Como se não bastasse, ainda nos deparamos com discussões sobre fé, paixão, e bioética, com ênfase nos experimentos genéticos. É interessante imaginar que Dolly, a ovelhinha que foi o primeiro mamífero clonado do mundo, só viria a acontecer em 1996, portanto, Ubaldo traz suas preocupações acerca do tema sete anos antes do homem brincar de Deus.
“O sorriso do lagarto” é tão estupendo que virou “minissérie” da Rede Globo dois anos depois do seu lançamento, em 1991. E mesmo tendo em seu elenco atores como Raul Cortez, Tony Ramos e Maitê Proença vivendo os papéis principais, não é preciso dizer que o livro é muito superior. Quem quiser tirar a prova, pode ir conferir no YouTube os 52 - sim, você não leu errado - episódios da tentativa de adaptação. Mas isso é outra história.

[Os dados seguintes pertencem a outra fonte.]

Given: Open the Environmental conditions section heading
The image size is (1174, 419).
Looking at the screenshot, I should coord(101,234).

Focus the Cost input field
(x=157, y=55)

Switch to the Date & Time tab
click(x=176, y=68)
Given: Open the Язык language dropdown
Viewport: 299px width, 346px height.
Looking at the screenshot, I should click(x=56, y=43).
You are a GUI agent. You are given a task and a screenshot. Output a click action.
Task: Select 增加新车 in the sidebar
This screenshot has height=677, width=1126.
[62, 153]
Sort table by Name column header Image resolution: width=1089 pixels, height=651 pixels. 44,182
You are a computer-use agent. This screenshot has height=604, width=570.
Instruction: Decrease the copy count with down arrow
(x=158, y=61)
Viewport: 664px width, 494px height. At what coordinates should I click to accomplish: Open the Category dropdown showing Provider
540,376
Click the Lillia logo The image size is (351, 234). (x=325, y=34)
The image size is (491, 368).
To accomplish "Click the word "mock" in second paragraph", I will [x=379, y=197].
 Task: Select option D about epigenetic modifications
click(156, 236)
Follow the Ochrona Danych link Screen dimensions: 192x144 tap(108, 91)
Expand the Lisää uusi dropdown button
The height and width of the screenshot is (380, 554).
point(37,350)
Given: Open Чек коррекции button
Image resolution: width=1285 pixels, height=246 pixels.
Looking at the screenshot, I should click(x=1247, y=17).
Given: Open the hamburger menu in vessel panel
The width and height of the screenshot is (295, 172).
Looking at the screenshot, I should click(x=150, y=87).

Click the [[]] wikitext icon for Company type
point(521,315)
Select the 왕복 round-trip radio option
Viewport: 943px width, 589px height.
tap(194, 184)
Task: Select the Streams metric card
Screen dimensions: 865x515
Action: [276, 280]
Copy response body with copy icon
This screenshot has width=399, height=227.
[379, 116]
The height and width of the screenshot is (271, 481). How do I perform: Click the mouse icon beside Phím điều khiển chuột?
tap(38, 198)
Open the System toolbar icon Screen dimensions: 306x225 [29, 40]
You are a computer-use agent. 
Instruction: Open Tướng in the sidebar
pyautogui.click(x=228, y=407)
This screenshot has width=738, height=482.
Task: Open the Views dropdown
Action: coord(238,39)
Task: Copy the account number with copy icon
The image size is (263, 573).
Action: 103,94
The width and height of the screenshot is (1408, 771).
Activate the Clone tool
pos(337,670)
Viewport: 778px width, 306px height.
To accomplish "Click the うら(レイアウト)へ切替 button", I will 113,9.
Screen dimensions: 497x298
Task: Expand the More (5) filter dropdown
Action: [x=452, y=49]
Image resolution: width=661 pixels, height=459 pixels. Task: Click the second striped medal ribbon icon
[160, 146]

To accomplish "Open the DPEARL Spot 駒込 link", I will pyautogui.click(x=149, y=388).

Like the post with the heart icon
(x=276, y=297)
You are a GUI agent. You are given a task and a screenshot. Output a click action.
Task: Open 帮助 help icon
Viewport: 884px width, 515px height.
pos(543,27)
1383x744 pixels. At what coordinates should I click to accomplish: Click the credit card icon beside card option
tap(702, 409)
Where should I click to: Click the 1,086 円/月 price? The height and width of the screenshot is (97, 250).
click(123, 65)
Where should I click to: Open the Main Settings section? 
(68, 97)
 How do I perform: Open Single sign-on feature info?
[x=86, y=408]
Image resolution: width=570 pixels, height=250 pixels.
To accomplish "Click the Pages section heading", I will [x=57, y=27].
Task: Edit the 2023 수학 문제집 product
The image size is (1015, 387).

Neste quarto livro lido de Ubaldo percebi que, além da incomparável ironia presente em suas histórias, gosto demais dos flertes que ele faz com o fantástico e a lucidez com a qual trata das crenças, lembrando, de certa forma, o português José Saramago. João Ubaldo fazia muito mais do que literatura, por isso não se trata de uma simples leitura. Mas isso vocês só vão descobrir lendo, certo?